Quantcast

Queens youths hailed as entrepreneurs

By Daniel Arimborgo

Two Queens students have garnered awards for their entrepreneurial skills in Citizens Committee for New York City's Fleet Youth Entrepreneur Day, sponsored by Fleet Bank.

The grand prize winner is Hina Aqil, 17, a senior at Park West High School in Manhattan, who is from Briarwood. She runs her own business silk-screening T-shirts and mouse pads. She will receive a $2,500 college scholarship from the Fleet Student Loan Division.

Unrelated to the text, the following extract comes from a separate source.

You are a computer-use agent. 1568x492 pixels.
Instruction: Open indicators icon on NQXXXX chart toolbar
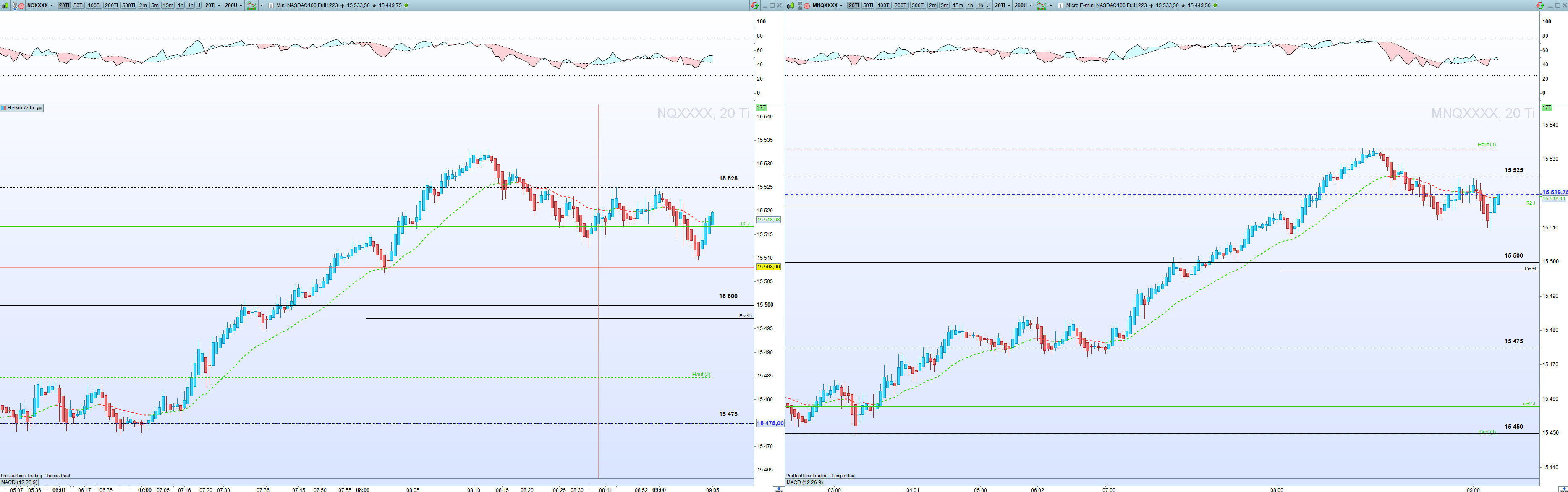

Safiya Whitehead, just 13 and a student at John Bowne High School, won third place for her efforts to create and market an oversized bathing cap for people with voluminous hair. She lives in St. Albans.

With the help of family and school advisers, Aqil created Hina's Scanning Graphics. She scans an image (either words, logos or pictures) onto her computer, configures the image to her customer's specifications, and then has the image silk-screened onto T-shirts and mouse pads.

“I chose to be an entrepreneur because I like being in a leadership role,” Aqil said. “I like to explore places, meet people and learn new things.”

When Aqil started her business in August 1998, she created a business plan and used her savings for start-up capital. She started marketing her product by advertising in her school newspaper.

“Most of my customer heard by word of mouth, which is the best advertising for me,” she said.

Aqil has about 50 customers and works summers, “but not during school, because I have too much work.”

She sold more than 400 silk products for $10 to $15 each, making 60 percent of her sales on mouse pads, and 40 percent on the T-shirts, she said. At an initial start-up cost of $650, Aqil said her returns added up to more than 51 percent in profits.

Aqil said she “wanted to prove to society that girls are capable of doing anything as long as they put their minds to it. She has just been accepted to Babson College in Boston, the No. 1 entrepreneurship college in the country. She plans to start a web site to further sales of her products.

Whitehead, the third-prize winner, said she was surprised to place so high in the competition, but was grateful for the $750 grant she will receive.

“I've been swimming since I was a child, and I saw some people had a problem,” she said, explaining how she got the idea for the special caps.

Marketed with the acronym WAYG for “Wear Are You Going,” Whitehead said her swimming caps are unique, because they are made out of special woven fibers called Darlex instead of latex. The caps are ideal for people with dreadlocks, long hair or “permed” hair.

Fleet Youth Entrepreneur Day recognizes the creativity and initiative of 20 young entrepreneurs between the ages of 13 and 22, from all five boroughs of New York City. Winners receive cash grants and showcase their products and services at the Fleet Youth Entrepreneur Day Exposition.

An awards ceremony will start Thursday, March 30, at 8 a.m. at the Baruch College Conference Center at 151 East 25th St., 7th Floor. Fleet Youth Entrepreneur Day Exposition will follow from 10 a.m. to 3 p.m. at the 26th Street Lexington Avenue Armory in Manhattan.